Schema discovery created unpersistable schema for empty arrays

ssimeonov opened this issue · 4 comments

If all observed values of a document field are [] the generated schema is for ArrayType[NullType] which cannot be persisted or used in any meaningful way.

In the absence of evidence of the type of array elements a more logical behavior would be to allow for overrides of the schema of a subset of fields, e.g., as a JSON string (schema.json in Spark) or, if a default behavior is needed, map to ArrayType[StringType] as opposed to ArrayType[NullType]. The benefits are that this mapping can be persisted and it can represent any Mongo arrays, including heterogeneous ones.

This issues is somehow like #113, you should not assume a type from the lack of evidence just because it is convenient.

With the current connector API you have no problem if you want to provide your own schema:

/**
 * A MongoDB baseRelation that can eliminate unneeded columns
 * and filter using selected predicates before producing
 * an RDD containing all matching tuples as Row objects.
 * @param config A Mongo configuration with needed properties for MongoDB
 * @param schemaProvided The optionally provided schema.
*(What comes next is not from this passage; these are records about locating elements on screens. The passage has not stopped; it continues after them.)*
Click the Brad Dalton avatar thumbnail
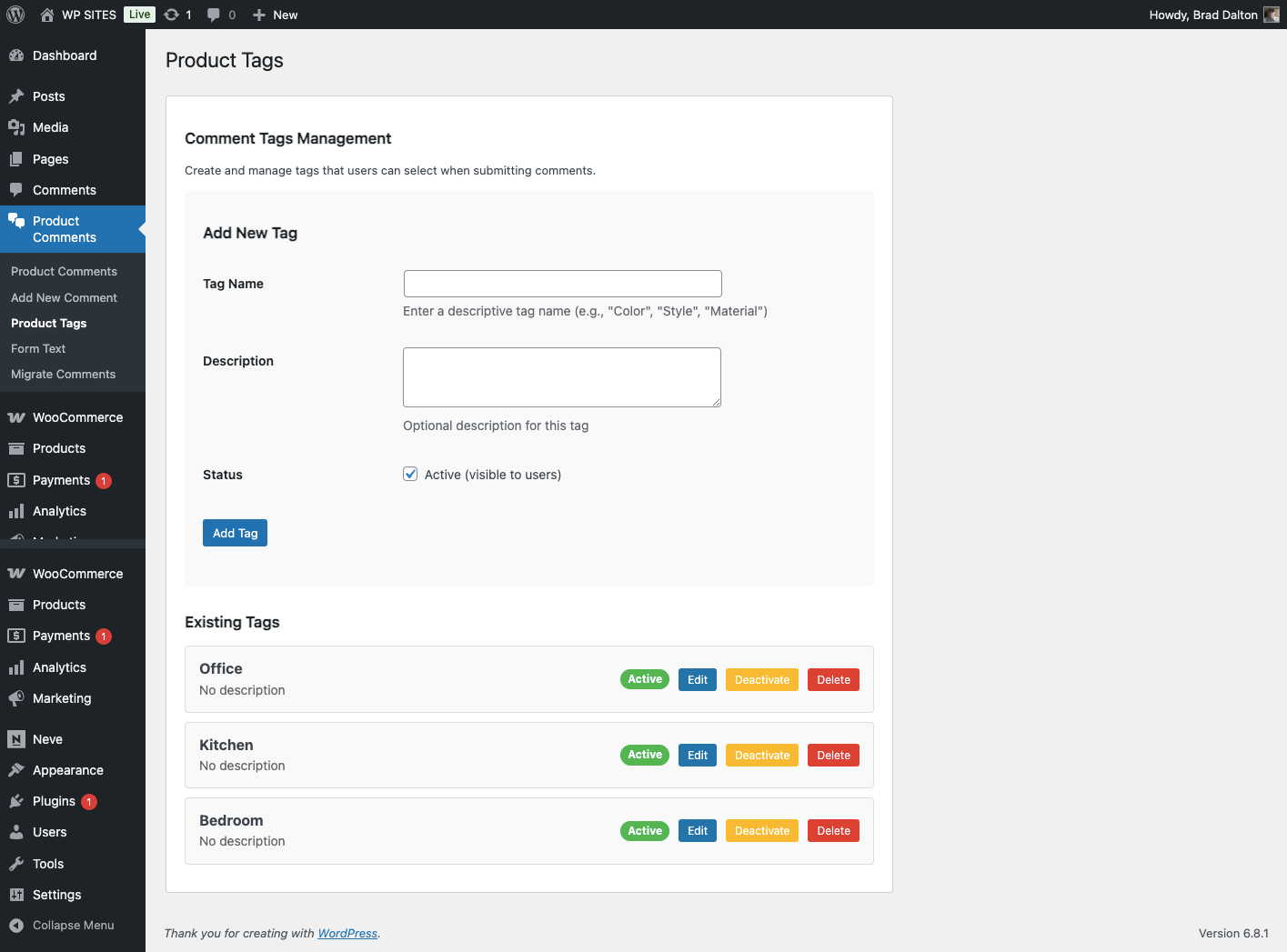1287x952 pixels. click(1271, 15)
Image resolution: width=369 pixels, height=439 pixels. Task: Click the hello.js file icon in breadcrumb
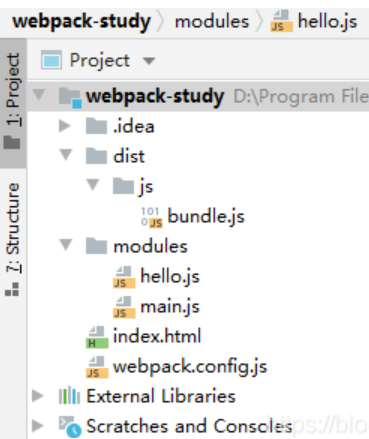coord(282,21)
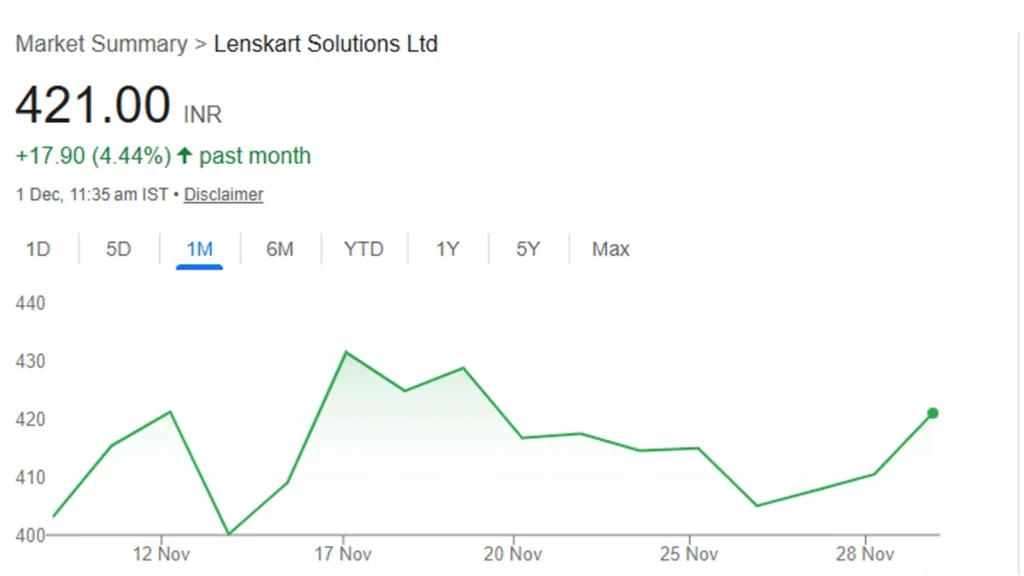Click the green upward arrow indicator
This screenshot has height=576, width=1024.
pyautogui.click(x=185, y=155)

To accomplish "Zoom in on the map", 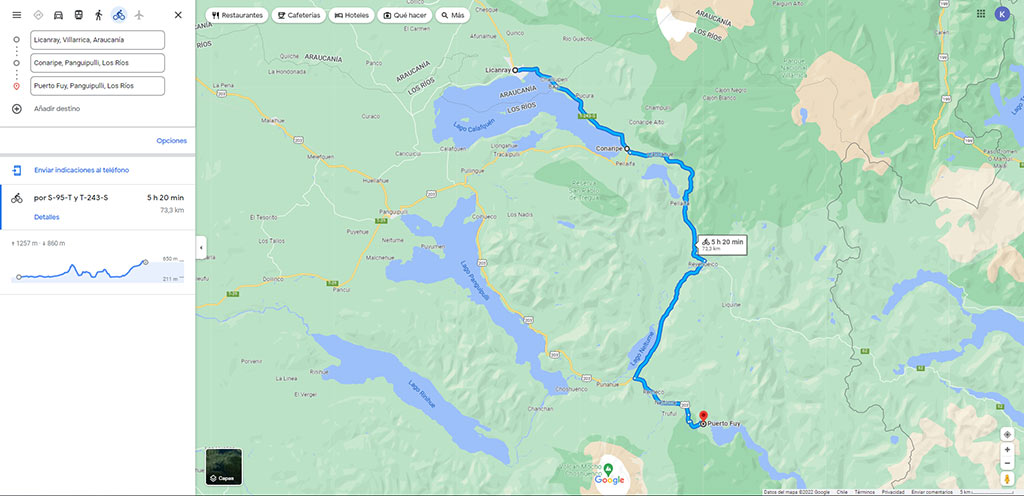I will pyautogui.click(x=1007, y=450).
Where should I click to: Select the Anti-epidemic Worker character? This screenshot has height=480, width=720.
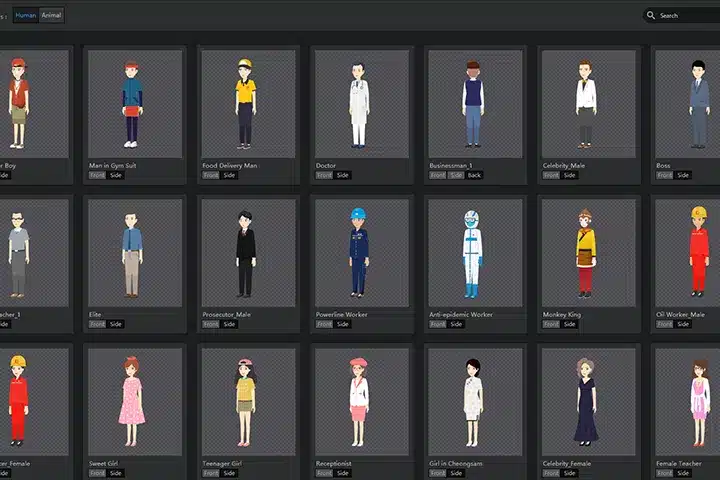[x=474, y=252]
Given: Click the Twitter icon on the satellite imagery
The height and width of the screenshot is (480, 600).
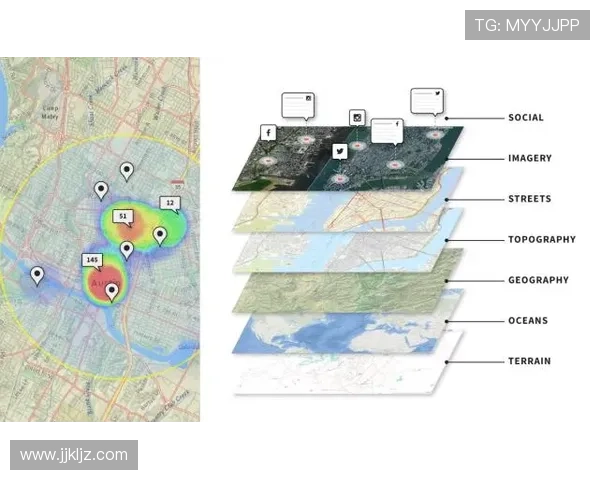Looking at the screenshot, I should (340, 151).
If not provided,
 *                       it will be inferred from the whole field projection
 *                       of the specified table in Spark SQL statement using
 *                       a sample ratio (as JSON Data Source does).
 * @param sqlContext An existing Spark SQL context.
 */
class MongodbRelation(private val config: Config,
                       schemaProvided: Option[StructType] = None)(
                       @transient val sqlContext: SQLContext) extends BaseRelation

That class will only try to infer the schema if schemaProvided is None :

  /**
   * Default schema to be used in case no schema was provided before.
   * It scans the RDD generated by Spark SQL statement,
   * using specified sample ratio.
   */
  @transient private lazy val lazySchema =
    MongodbSchema(
      new MongodbRDD(sqlContext, config, rddPartitioner),
      config.get[Any](MongodbConfig.SamplingRatio).fold(MongodbConfig.DefaultSamplingRatio)(_.toString.toDouble)).schema()

  override val schema: StructType = schemaProvided.getOrElse(lazySchema)

On the other hand, there are ways of building a modified schema from the inferred which you can use to provide MongodbRelation with.

That's good to know but are you suggesting that the desired behavior of the library is to produce unwritable schema in this case as opposed to a potentially incorrect but writeable schema? In that case, especially since the exception is rather cryptic, would it not be better to create some best practices and utilities around checking the schema after discovery and, perhaps, offering schema rewriting strategies, e.g., remove the field from the schema (because adding the field later on works well with Spark's schema merging but changing the type of a field does not)?

@ssimeonov The development team behind Spark-MongoDB have been talking about this issue. In spite of being not formally right as I mentioned above we've agreed to change it to StringType. A sweet spot between correctness and convenience.

@ssimeonov A PR has been issued #125 with the described change, it will soon merged.

Btw, quite a strange collection, or too low sample ratio, where not a single object has an array with at least one element.